Goal of the exercise:
In the passage on Chile's Christian Social Party, why was the party dissolved?
# Start of Passage shown
Defunct political party in Chile (2022–2026)

The Christian Social Party (Partido Social Cristiano; PSC) was a Chilean political party founded in September 2022 and dissolved in February 2026. It was formed by independent leaders and ex-militants of the defunct Christian Conservative Party (PCC).

== History ==

The community arose after the dissolution of the PCC, a group that during the 2021 parliamentary elections achieved the election of Sara Concha as deputy for the Ñuble Region under the Christian Social Front pact. Among its founders were Luciano Silva, a former National Renewal (RN) conventioneer, and Antaris Varela, who presided over the PCC. Ángel Roa served as party leader from September 2022 to May 2023.

Like its predecessor, the PSC is linked to evangelical and conservative church groups.

In November 2022, the community began its formation and constitution process before the Electoral Service (Servel). During that same month, the incorporation of Deputy Concha was confirmed, who until then was independent and a member of the RN bench in the Chamber of Deputies.

It was dissolved on 5 February 2026 for failing to obtain the minimum number of votes required in the 2025 parliamentary elections to continue as a party.
# End of Passage shown
# Start of Given entries
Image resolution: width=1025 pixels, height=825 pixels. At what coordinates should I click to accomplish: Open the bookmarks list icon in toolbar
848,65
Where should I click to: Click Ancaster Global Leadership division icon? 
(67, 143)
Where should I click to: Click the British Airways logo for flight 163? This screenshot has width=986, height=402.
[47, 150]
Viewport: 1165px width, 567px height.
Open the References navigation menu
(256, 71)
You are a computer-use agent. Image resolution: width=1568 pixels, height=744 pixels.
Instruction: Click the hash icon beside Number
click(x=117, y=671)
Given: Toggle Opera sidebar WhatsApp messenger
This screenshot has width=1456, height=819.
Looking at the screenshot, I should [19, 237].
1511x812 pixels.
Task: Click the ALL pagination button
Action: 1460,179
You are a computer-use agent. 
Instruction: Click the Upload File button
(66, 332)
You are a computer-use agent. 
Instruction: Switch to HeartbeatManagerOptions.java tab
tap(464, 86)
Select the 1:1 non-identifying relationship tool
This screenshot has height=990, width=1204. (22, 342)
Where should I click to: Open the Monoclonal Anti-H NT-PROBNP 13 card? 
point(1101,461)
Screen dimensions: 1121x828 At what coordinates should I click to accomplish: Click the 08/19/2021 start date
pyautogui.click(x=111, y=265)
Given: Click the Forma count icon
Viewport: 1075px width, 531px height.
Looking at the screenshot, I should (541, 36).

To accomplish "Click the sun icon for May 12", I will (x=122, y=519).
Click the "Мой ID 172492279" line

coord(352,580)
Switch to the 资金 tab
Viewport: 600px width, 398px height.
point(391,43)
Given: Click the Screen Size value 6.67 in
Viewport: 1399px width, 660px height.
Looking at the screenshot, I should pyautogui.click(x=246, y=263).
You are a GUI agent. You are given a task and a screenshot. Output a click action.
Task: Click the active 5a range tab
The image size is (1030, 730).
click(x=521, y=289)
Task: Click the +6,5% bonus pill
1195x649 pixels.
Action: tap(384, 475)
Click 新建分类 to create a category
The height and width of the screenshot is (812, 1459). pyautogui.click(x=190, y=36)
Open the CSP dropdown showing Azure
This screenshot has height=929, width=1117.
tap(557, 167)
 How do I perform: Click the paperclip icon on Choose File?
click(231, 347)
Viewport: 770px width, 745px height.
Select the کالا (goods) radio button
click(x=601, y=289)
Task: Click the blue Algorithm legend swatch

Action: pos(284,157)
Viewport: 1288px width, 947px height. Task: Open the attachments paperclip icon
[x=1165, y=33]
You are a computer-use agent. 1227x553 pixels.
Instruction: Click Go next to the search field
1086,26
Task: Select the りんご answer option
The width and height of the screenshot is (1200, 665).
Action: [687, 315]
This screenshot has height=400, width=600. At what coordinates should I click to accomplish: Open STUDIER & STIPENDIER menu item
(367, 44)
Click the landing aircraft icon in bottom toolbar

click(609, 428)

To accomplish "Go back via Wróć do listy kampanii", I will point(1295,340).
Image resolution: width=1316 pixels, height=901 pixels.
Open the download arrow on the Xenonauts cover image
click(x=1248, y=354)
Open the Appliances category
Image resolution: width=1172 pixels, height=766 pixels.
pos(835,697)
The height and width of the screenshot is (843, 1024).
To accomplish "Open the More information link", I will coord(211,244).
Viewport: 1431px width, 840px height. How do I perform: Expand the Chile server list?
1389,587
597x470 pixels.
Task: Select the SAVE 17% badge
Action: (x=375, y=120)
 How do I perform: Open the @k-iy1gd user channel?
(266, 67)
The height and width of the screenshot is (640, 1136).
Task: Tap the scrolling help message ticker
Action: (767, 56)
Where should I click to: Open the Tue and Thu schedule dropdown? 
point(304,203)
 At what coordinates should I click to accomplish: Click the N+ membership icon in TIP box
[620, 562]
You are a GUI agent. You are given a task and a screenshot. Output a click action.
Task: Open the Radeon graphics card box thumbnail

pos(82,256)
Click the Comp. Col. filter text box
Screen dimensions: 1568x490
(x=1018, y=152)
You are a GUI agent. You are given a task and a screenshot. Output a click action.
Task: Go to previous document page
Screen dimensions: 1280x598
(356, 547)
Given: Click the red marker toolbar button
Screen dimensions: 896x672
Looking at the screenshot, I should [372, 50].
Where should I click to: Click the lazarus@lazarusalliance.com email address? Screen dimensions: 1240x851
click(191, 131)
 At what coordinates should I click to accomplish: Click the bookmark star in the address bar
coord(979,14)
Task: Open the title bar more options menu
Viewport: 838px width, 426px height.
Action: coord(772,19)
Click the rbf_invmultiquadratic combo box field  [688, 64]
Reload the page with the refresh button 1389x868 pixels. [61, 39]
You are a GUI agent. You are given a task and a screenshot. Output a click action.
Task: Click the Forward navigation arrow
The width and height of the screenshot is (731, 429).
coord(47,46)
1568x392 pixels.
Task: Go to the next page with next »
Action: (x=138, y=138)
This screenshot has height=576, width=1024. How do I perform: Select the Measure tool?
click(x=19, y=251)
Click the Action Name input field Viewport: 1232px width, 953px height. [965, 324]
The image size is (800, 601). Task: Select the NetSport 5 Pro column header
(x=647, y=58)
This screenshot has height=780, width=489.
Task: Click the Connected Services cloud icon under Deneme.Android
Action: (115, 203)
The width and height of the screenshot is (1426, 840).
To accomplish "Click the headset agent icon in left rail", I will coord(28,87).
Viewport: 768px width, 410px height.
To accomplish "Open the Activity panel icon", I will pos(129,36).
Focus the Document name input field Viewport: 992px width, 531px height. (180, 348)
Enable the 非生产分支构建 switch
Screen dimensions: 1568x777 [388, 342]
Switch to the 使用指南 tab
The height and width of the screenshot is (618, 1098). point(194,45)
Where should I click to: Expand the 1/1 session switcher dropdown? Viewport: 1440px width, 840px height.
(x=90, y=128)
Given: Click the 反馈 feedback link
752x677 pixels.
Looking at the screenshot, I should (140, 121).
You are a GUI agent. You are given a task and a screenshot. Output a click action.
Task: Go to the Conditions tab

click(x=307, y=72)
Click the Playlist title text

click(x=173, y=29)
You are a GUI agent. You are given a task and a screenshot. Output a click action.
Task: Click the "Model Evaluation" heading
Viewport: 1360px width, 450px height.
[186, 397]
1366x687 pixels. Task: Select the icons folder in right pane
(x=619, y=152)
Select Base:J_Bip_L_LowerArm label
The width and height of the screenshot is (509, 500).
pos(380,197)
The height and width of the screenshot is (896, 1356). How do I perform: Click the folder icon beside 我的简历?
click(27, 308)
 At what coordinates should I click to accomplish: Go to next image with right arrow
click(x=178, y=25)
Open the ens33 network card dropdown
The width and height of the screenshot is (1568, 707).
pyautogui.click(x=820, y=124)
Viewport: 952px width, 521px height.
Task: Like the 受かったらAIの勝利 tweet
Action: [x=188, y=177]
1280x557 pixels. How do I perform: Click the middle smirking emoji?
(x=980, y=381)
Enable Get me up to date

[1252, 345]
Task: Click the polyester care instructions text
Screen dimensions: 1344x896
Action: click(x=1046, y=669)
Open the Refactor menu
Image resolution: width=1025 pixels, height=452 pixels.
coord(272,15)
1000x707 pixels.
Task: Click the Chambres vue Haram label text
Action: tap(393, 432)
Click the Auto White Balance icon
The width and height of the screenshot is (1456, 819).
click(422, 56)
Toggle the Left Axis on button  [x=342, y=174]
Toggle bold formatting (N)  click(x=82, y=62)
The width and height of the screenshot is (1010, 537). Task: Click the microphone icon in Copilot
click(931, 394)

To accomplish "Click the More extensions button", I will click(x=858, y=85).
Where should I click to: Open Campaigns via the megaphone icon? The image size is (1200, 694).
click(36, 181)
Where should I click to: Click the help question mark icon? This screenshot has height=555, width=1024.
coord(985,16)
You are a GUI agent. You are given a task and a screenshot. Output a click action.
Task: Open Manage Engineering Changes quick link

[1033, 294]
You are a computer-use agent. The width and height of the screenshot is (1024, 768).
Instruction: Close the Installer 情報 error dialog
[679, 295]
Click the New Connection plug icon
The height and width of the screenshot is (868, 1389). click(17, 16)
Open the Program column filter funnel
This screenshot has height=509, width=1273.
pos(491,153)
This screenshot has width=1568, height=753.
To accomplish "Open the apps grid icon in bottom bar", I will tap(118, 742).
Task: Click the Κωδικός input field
# End of Given entries
Response for this exercise:
It failed to obtain the minimum number of votes required in the 2025 parliamentary elections to continue as a party.